DOCUMENT:
## start

Beyond the day-to-day goals that go into building a business, every entrepreneur shares a singular aspiration: freedom. But that word doesn’t have a singular definition. For some, it represents earning potential; for others, unrestricted creativity; still others, the power to validate one’s own imagination.
For Tristan Walker, the freedom of entrepreneurship embodies not only material benefits but pioneering new spaces and platforms that help millions of people with similar stories experience freedom for themselves. That’s what prompted him to become an entrepreneur-in-residence at Silicon Valley venture capital firm Andreessen Horowitz; it’s what drove him to co-found Code2040, a nonprofit pursuing racial equity in the tech world. And it’s what led him in 2013 to found skin care company Bevel.
As the flagship brand of Walker & Company, Bevel offers hair care products and grooming accessories designed specifically for the needs of Black men. The company’s Bevel trimmer and shaving kit introduced the first answer for men of color battling to alleviate razor bumps and skin irritation, blending quality design and engineering with a nuanced understanding of the audience. Next came a suite of hair care products and accessories. After that? A serious level up.
In 2018, Walker & Company struck a merger with Procter & Gamble, an acquisition that provided Walker’s team with significant financing, brand support, distribution, and access to world-class research and development resources. Notably, while the company relocated from the Bay Area to Atlanta, Walker was able to maintain ownership and executive control, allowing the company to continue operating independently.
In January, the fruits of that merger came ripe: Bevel expanded distribution into 10,000 additional stores nationwide, rolling out a new 11-item product line that included the first head-to-toe personal care solution for men of color — from all-day moisturizing lotion to 48-hour aluminum-free deodorant.
We spoke with Walker about the vision behind his company, expanding across categories, and the importance of pursuing freedom through ownership. It’s the LEVEL x Bevel convo you never knew you needed.
LEVEL: You’ve been building this brand since 2013. What statement did you want to make with this newest collection?
Walker: Before the release of our latest product line, we started with the shaving system; that’s how we started the entire brand. The goal was to help Black men, and ultimately all men, eliminate issues related to razor bumps. These are issues that impact a man’s confidence and are issues that have frankly gone unsolved for the more than 200-year history of health and beauty.
When you consider our cultural influence, how much money we spend on these categories, the needs and problems we face regarding our skin and hair, along with our desire to have products that look great and work — I believe we deserved better. That thinking is what started the company and was really the ethos for Bevel.
We started with the shave system. Then we said the trimmers themselves needed a new look; we launched the second version of our trimmer two years later. Then we said we’re not done with skin care. Yes, there are razor bumps, but then there’s skin irritation, skin dryness — all of the products we make prioritize the needs of Black men first.
That’s a lot going on above the neck — but now you’ve gone full-body. What led you to expand Bevel across categories?
After we launched the skin care products, we realized there was a greater opportunity. We’ve gotten Black men to solve for razor bumps on their faces, which is the hardest thing to do in this category, and I don’t think people give that enough credit. We knew that they now trust us, they appreciate our design, they know our nuances. That’s when we knew we had the opportunity to develop the number-one trusted brand delivering personal care solutions for Black men in the United States. That’s our true north, and we’re going to do that. The only way to do that is to continue to develop applications and products in new categories.

## end

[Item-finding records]
## start

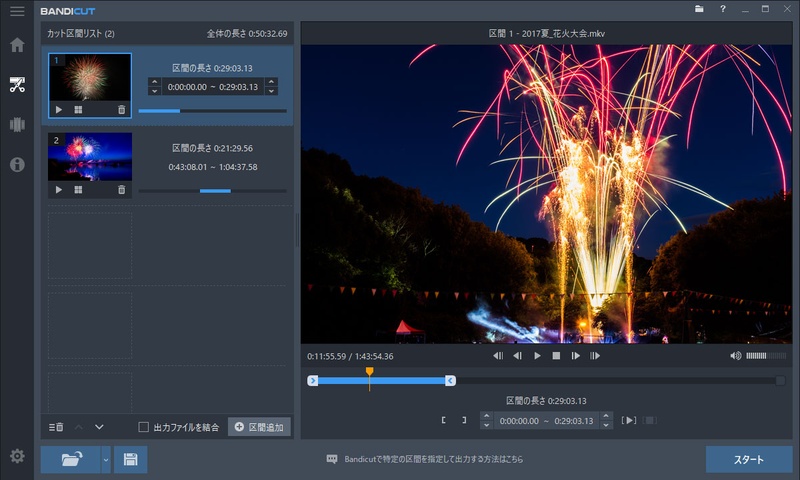This screenshot has height=480, width=800.
Task: Go to the Home screen icon
Action: click(x=17, y=45)
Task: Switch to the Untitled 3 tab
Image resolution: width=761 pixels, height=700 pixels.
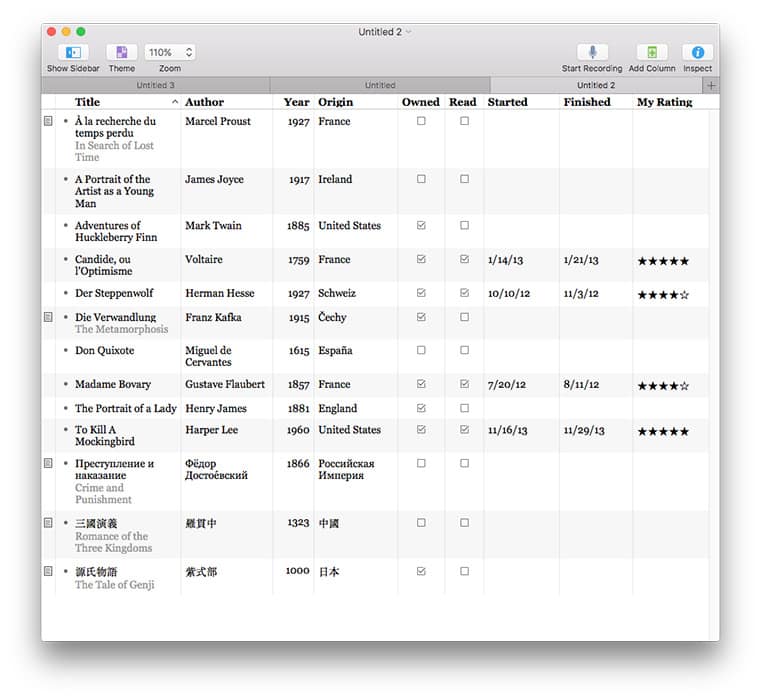Action: pyautogui.click(x=155, y=86)
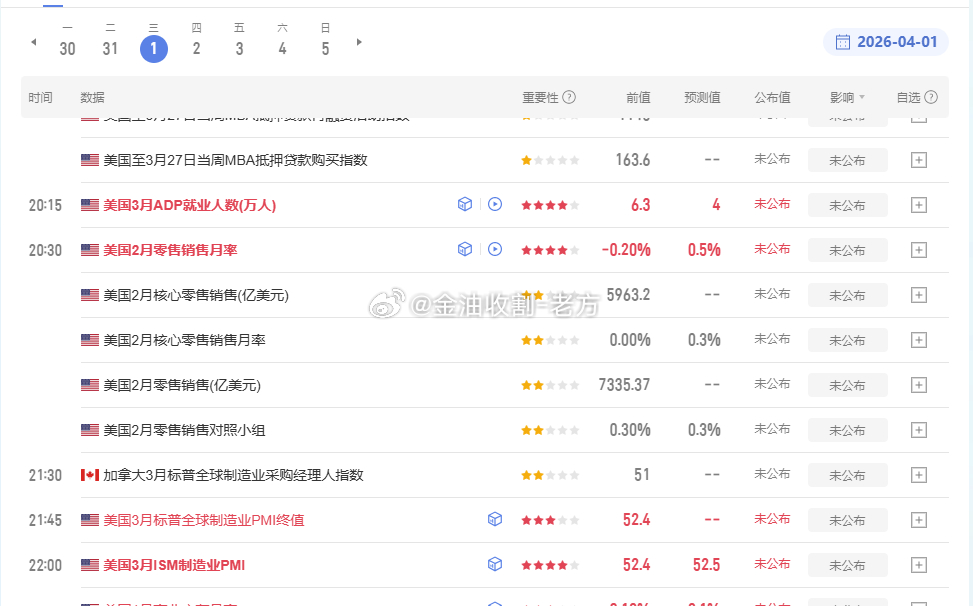
Task: Select the date 31 tab
Action: click(110, 47)
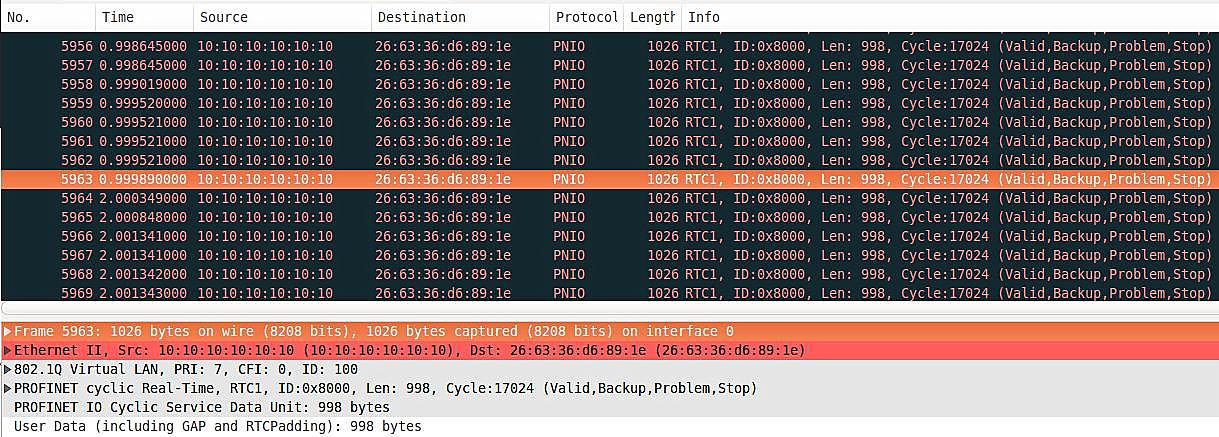Expand PROFINET cyclic Real-Time section
1219x437 pixels.
8,388
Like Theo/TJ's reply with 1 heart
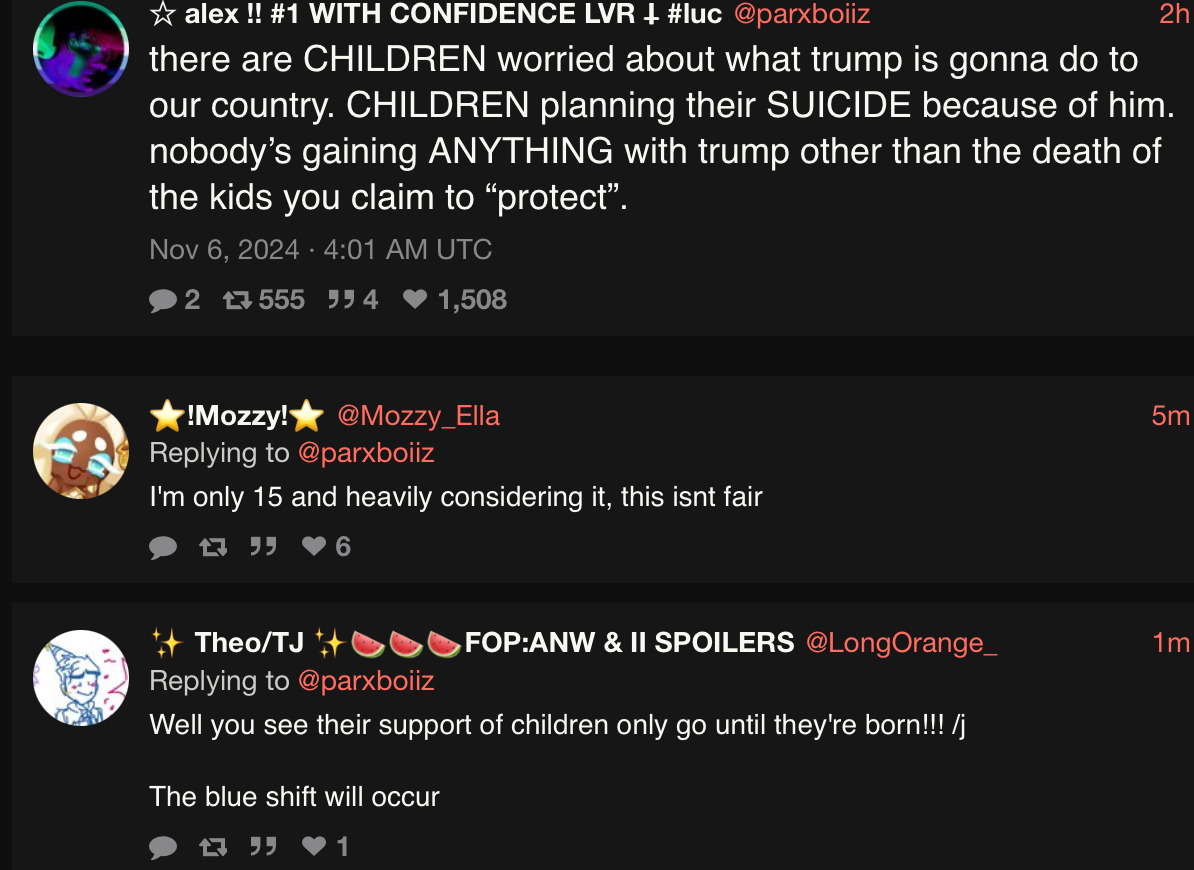Image resolution: width=1194 pixels, height=870 pixels. pos(314,846)
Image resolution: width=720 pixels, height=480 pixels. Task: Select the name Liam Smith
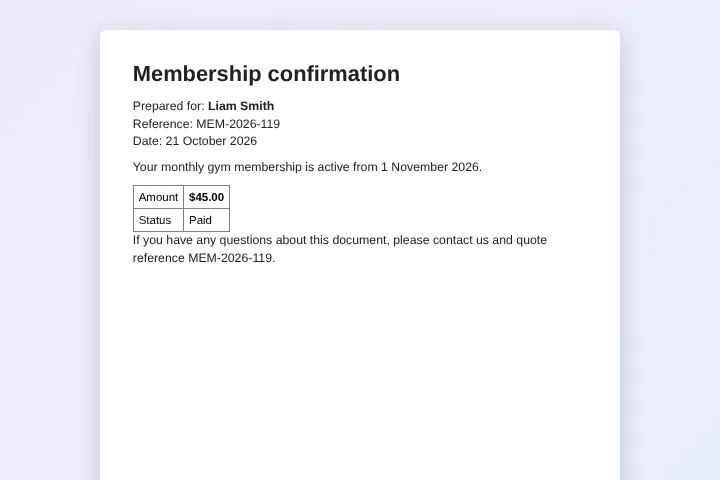click(241, 106)
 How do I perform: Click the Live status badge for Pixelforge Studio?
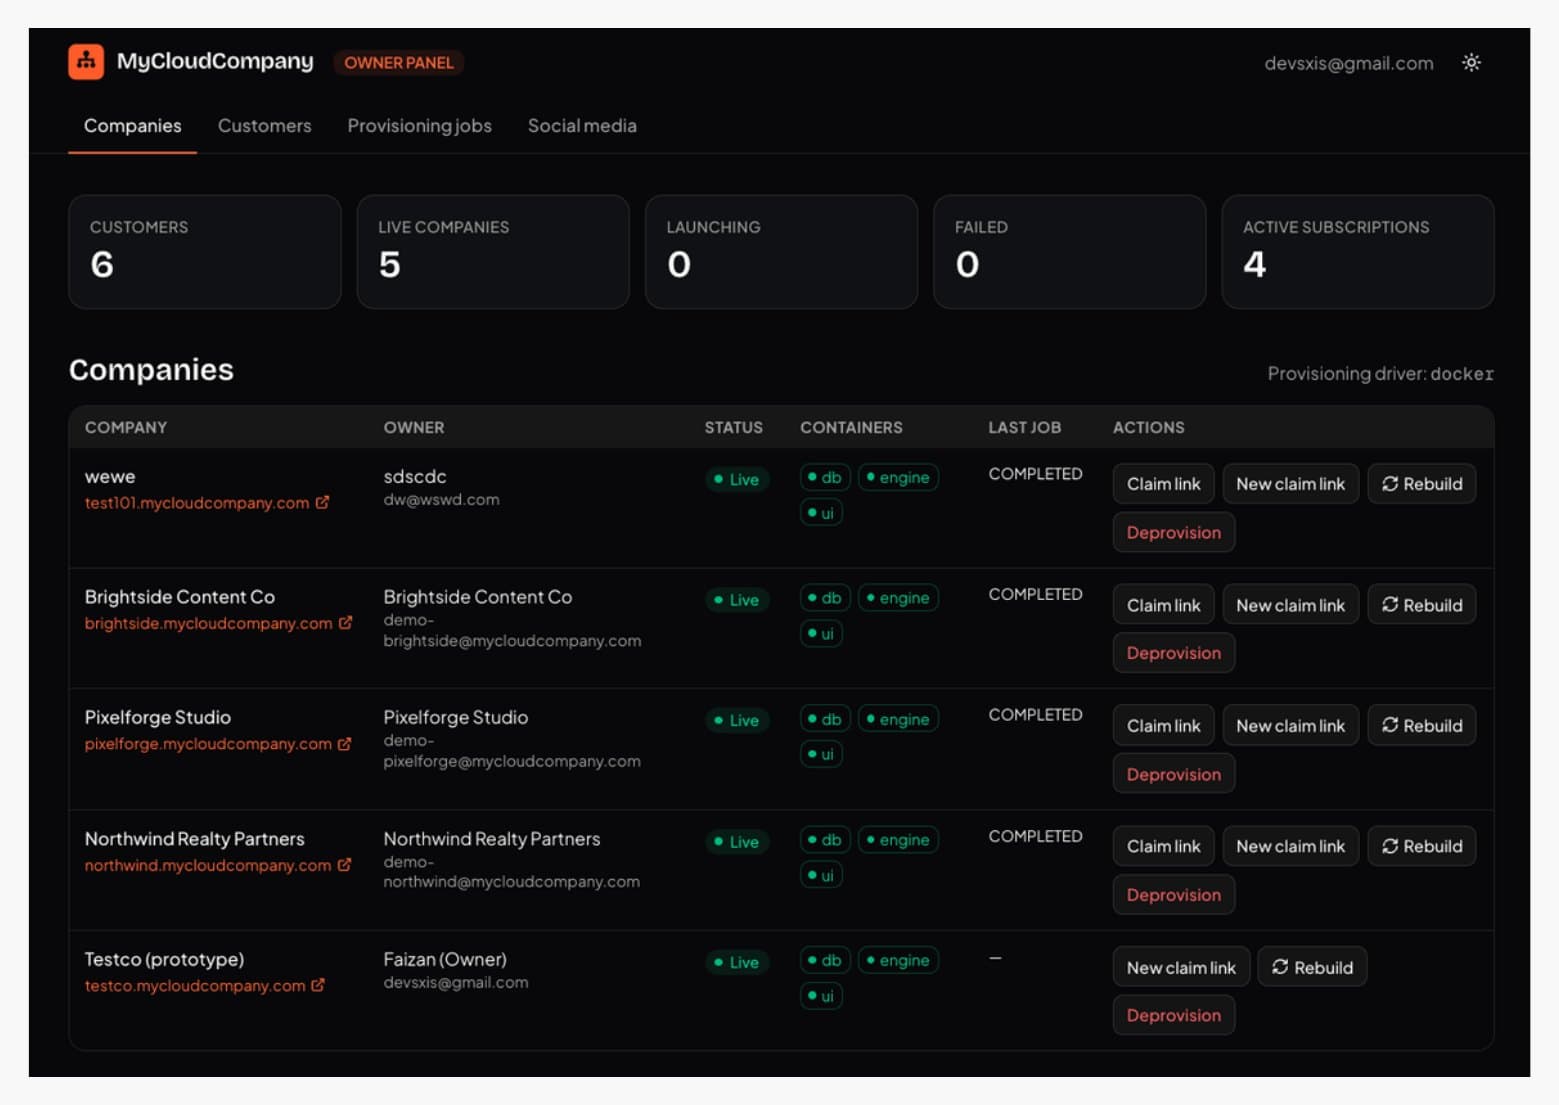737,720
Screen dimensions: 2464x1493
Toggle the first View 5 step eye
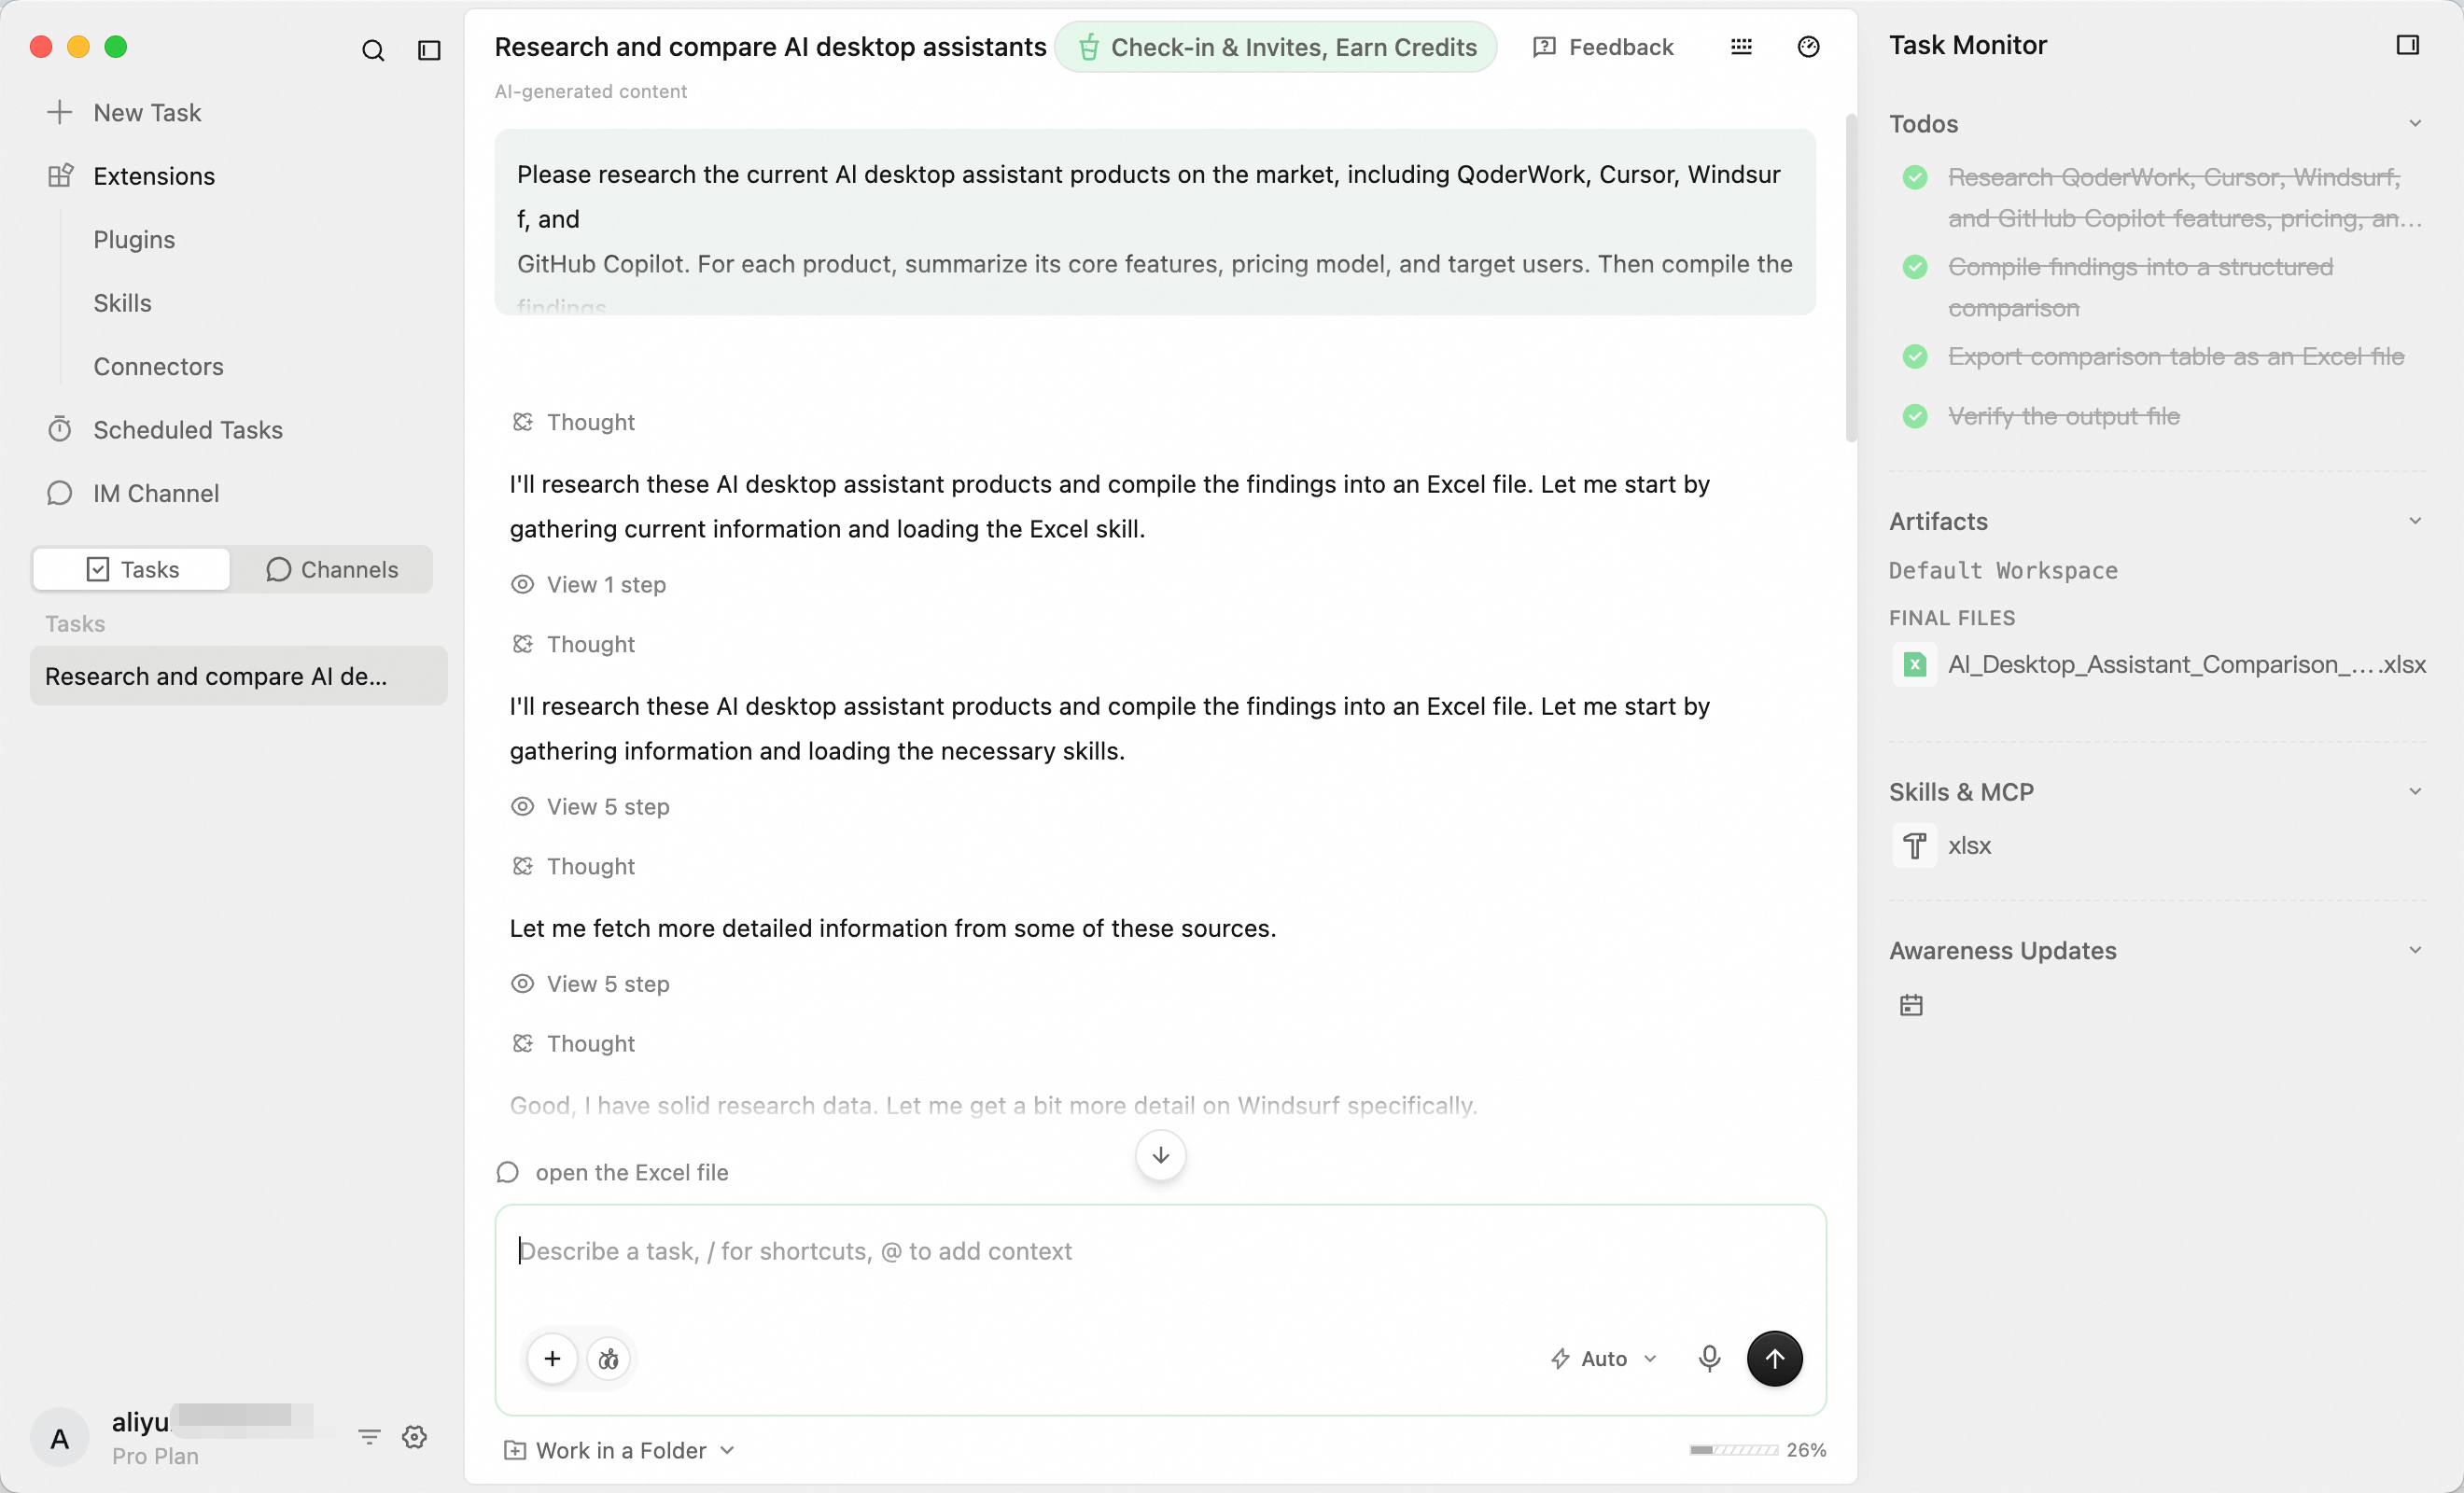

## end

WHAT THIS TASK INVOLVES: Copy word for word the part of the Bevel interview above, from "After we launched" up to and including "in new categories.".

TASK OUTPUT:
After we launched the skin care products, we realized there was a greater opportunity. We’ve gotten Black men to solve for razor bumps on their faces, which is the hardest thing to do in this category, and I don’t think people give that enough credit. We knew that they now trust us, they appreciate our design, they know our nuances. That’s when we knew we had the opportunity to develop the number-one trusted brand delivering personal care solutions for Black men in the United States. That’s our true north, and we’re going to do that. The only way to do that is to continue to develop applications and products in new categories.